Jared Kushner, President Trump’s son-in-law, asked for secret communications with Russia last December. AP

It is difficult to understand exactly what motivated Jared Kushner to propose secret back-channel communications with Russia last December. As first reported by The Washington Post last week Donald Trump’s son-in-law sought a secure communications channel between the Trump transition team and the Kremlin using Russian communications equipment, which strongly suggests the incoming administration wanted to avoid U.S. intelligence monitoring.

Why did Kushner make the request of Ambassador Sergey Kislyak? Perhaps there is a reasonable explanation, but so far, it’s not been forthcoming from the White House, and that’s distressing. Homeland Security Secretary John Kelly’s claim that back channel communications are “both normal, in my opinion, and acceptable” doesn’t fully explain the circumstances of the request coming from someone who is so close to Trump and on the heels of an election in which Russian interference looms large.

One possible explanation is that top Trump transition members were seeking Russian help with Syria, which is potentially reasonable given the country’s alliance with President Bashar Assad and the terrible price being paid by innocent civilians in the 6-year-old civil war. But if so, why insist on using the communications through the Russian embassy or consulate? It doesn’t exactly inspire confidence that the effort involved Michael Flynn, the former Trump national security adviser fired in February for providing misleading information about his own meetings with Ambassador Kislyak who also has financial ties to Russian insiders.

If this was the first example of questionable contact between Trump’s associates and the Russians, or if this was some minor functionary and not the husband of Trump’s daughter, Ivanka, the concerns raised so far might not loom so large. But Russia’s efforts to interfere with the election are now well established, and the possibility that seemed more spy novel-inspired than real world — that there might have been collusion between the Trump campaign and allies of Vladimir Putin — no longer seems out of the realm of possibility.

Kushner, who has sought to avoid the limelight, cannot afford to do so any longer. The charge that he sought to use a hostile government’s communications system to avoid scrutiny from his own country’s government is too serious an allegation for the 36-year-old to continue his role as a top White House adviser — at least until he’s provided some explanation for it (as well as several other previously unreported contacts with Kislyak during the campaign). Democratic calls for a review of Kushner’s security clearance appear perfectly reasonable under these unusual circumstances.

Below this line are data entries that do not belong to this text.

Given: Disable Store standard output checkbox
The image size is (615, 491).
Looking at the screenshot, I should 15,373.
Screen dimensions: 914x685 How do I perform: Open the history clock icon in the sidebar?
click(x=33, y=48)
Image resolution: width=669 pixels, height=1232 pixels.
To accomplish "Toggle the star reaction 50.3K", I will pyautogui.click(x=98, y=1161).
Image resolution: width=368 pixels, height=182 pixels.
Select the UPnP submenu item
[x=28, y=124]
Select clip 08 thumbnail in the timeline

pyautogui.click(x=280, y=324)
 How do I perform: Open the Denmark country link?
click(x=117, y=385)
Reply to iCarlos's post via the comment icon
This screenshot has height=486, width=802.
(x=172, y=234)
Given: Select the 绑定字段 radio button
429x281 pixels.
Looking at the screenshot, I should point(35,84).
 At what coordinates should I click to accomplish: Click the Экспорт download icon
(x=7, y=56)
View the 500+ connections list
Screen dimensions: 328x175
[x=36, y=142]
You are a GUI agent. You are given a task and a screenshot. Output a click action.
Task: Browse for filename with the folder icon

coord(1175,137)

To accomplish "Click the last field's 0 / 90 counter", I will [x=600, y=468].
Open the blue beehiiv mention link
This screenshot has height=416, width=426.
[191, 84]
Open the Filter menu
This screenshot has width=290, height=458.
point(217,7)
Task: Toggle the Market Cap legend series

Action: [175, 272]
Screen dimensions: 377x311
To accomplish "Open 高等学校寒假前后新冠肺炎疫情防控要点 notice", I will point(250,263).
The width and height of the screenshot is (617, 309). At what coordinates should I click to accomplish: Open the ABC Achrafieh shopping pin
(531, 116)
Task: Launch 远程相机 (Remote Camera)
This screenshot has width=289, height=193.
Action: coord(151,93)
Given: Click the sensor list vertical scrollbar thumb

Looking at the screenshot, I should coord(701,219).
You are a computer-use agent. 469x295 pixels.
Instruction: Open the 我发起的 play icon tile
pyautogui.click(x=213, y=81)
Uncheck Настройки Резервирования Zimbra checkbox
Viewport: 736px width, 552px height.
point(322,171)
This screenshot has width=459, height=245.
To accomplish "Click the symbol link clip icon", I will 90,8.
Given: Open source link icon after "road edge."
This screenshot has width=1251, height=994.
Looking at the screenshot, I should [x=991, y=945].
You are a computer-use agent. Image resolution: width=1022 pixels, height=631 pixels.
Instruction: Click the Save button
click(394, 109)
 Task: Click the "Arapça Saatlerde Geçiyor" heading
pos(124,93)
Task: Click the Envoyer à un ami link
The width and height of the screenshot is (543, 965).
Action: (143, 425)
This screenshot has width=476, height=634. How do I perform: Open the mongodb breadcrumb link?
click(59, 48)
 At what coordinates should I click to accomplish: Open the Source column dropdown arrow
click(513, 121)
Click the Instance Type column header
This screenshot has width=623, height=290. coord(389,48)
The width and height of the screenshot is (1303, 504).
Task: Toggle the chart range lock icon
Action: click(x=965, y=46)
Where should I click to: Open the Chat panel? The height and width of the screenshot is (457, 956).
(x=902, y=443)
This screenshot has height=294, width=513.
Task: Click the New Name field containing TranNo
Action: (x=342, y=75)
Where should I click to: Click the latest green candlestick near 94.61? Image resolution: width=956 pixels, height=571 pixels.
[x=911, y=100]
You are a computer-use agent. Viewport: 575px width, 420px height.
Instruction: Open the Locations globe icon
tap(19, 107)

Tuesday’s resignation by Mike Dubke, President Trump’s communications director, in the midst of a rumored staff shake-up suggest the White House may see the current imbroglio as more of a messaging problem then a national security question. If so, that would be a serious mistake. It isn’t the White House press corps that deserves answers about Kushner’s behavior and what, if any, connection there is between Russian hacking of the election and the Trump team; it’s the people who elected him to office. And the administration’s pattern of attacking the media for offering “fabricated lies” and demanding investigations into those within the government who leak information has become a tiresome exercise in sidestepping this essential issue.

President Trump needs to stop acting like he’s got something to hide (unless, of course, he does) and let Congress and Trump-Russia special prosecutor Robert Mueller do their jobs. The notion that such a key Trump aide was more trusting of Russia than the American government is nothing short of chilling. Americans have a right to know exactly why it happened.

This editorial originally was published in the Baltimore Sun.